Furthermore, Frontier is also adding routes and defending the ULCC model.
“The ULCC model is alive and well,” Frontier Airlines CEO Barry Biffle said on Wednesday, countering claims that cheap flying no longer works in the U.S. market.
Yet, this raises an important question: What is Frontier doing differently?
1. Keeping Operating Costs the Lowest in the Industry
Frontier’s main advantage comes from its relentless control of operating costs.
- Single fleet strategy: Frontier flies only Airbus A320-family aircraft. This reduces training costs for pilots and crew, simplifies maintenance, and lowers spare part needs.
- High aircraft utilization: Frontier schedules planes to fly more hours each day with faster turnarounds, lowering the cost per seat.
- Unbundled pricing: The base ticket covers just the seat. Extras bags, seat selection, and food are sold separately, allowing Frontier to keep fares low while earning from ancillary revenue.
This combination results in a unit cost (CASM-ex fuel) of around 7.5¢, far below most legacy carriers.
2. A Modern, Fuel-Efficient Fleet as a Shield
Fuel prices are unpredictable, and for many airlines, they are the biggest expense. Frontier has insulated itself by flying one of the youngest fleets in the U.S.
- The airline has invested heavily in Airbus A320neo aircraft with Pratt & Whitney GTF engines.
- These planes burn less fuel and reduce carbon emissions, cutting costs and improving efficiency.
- According to Frontier, its fleet is about 43% more fuel-efficient than the U.S. average.
This advantage helps Frontier absorb fuel price shocks better than Spirit, which still operates older aircraft.
3. Disciplined Growth Over Market Saturation
Spirit’s bankruptcy highlighted how fast expansion without discipline can backfire. It added too much capacity in competitive markets, then struggled when demand shifted.
Frontier has taken a different approach:
- Route redeployment: Instead of chasing every market, it shifts aircraft to peak travel days and profitable routes.
- Opportunistic growth: Frontier has quickly filled gaps left by Spirit’s exit but has avoided flooding markets with excess supply.
- Profit focus: This strategy recently helped Frontier post a quarterly profit for the first time in four years.
The contrast shows that low fares alone don’t guarantee survival. Disciplined execution does.
The Debate on ULCC Viability
Not everyone agrees that the low-cost flights model works.
United Airlines CEO Scott Kirby recently argued that ULCCs “struggle to adapt” to today’s conditions, pointing to Spirit’s collapse as proof.
But Biffle disagreed, stressing that execution, not the model itself, is the deciding factor.
Frontier’s current strategy suggests that the ULCC model can survive if airlines combine strict cost discipline with smart network planning.

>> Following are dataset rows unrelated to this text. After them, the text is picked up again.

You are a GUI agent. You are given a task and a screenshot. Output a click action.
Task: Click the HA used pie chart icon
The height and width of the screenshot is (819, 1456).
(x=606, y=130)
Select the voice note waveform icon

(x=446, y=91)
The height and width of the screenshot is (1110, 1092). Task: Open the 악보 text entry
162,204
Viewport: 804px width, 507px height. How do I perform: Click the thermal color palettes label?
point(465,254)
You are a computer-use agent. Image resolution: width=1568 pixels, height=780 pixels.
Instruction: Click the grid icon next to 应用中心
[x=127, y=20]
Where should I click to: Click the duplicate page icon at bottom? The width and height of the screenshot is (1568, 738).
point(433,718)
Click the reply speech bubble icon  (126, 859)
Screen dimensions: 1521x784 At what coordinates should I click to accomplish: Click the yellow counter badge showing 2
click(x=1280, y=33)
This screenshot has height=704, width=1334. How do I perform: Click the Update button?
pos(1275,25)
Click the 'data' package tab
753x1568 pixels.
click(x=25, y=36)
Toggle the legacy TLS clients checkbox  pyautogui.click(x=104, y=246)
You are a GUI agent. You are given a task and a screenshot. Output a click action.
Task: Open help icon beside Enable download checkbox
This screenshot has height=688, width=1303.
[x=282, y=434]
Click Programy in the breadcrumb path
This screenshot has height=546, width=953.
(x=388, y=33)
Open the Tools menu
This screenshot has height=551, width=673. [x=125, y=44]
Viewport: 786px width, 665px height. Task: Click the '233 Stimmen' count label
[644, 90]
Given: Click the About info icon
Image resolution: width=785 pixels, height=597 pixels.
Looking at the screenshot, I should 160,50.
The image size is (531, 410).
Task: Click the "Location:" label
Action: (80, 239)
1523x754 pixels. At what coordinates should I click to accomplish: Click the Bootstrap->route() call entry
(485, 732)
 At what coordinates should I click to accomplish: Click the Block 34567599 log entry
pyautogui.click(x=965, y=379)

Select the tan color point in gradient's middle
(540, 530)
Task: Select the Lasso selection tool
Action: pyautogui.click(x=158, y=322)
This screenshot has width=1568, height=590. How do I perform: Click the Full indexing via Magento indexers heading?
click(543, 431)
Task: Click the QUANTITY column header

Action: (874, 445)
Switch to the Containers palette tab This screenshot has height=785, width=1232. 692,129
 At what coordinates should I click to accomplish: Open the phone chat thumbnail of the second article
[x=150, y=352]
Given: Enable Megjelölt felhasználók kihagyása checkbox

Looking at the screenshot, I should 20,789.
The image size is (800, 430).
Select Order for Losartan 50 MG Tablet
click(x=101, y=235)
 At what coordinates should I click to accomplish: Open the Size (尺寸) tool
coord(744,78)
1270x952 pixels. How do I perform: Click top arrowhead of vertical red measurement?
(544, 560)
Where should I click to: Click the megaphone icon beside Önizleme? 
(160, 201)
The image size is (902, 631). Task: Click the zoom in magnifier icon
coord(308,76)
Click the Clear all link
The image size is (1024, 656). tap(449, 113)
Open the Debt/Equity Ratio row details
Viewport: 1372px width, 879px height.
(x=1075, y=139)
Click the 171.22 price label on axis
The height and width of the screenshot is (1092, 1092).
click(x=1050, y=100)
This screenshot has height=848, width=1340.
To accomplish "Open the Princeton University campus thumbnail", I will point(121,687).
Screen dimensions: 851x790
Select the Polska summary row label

What It Means for Travelers
For fliers, Frontier Airlines’ low-cost flights will remain available, but travelers must know the trade-offs:
- Expect add-ons. Bags, seat choices, and snacks come with extra fees.
- Travel light to save. A personal item is free, but carry-ons and checked bags cost more.
- Book smart. Paying for extras online is cheaper than waiting until the airport.
The ULCC model keeps flights accessible for price-sensitive travelers, but the real cost depends on choices made during booking.
Looking Ahead: Can Frontier Keep the Edge?
The coming year will test Frontier’s model in three ways:
- Competition: Legacy carriers may add capacity on popular routes, putting pressure on fares.
- Costs: Rising airport fees and labor costs could eat into its low-cost advantage.
- Growth execution: Success depends on whether new routes taken from Spirit can achieve sustainable load factors.
Still, with its low cost per available seat mile (CASM), young fleet, aircraft leasing, and disciplined strategy, Frontier is better positioned than Spirit to prove the ULCC model can work in today’s US market.
Conclusion
The secret behind Frontier Airlines’ low-cost flights lies in three pillars: tight cost control, a fuel-efficient fleet, and disciplined route planning.
While Spirit Airlines’ bankruptcy highlights the risks of overexpansion, Frontier shows that when managed carefully, the ULCC model remains viable.
For travelers, that means cheap fares are not disappearing anytime soon, but the real winners will be those who know how to fly the ULCC way.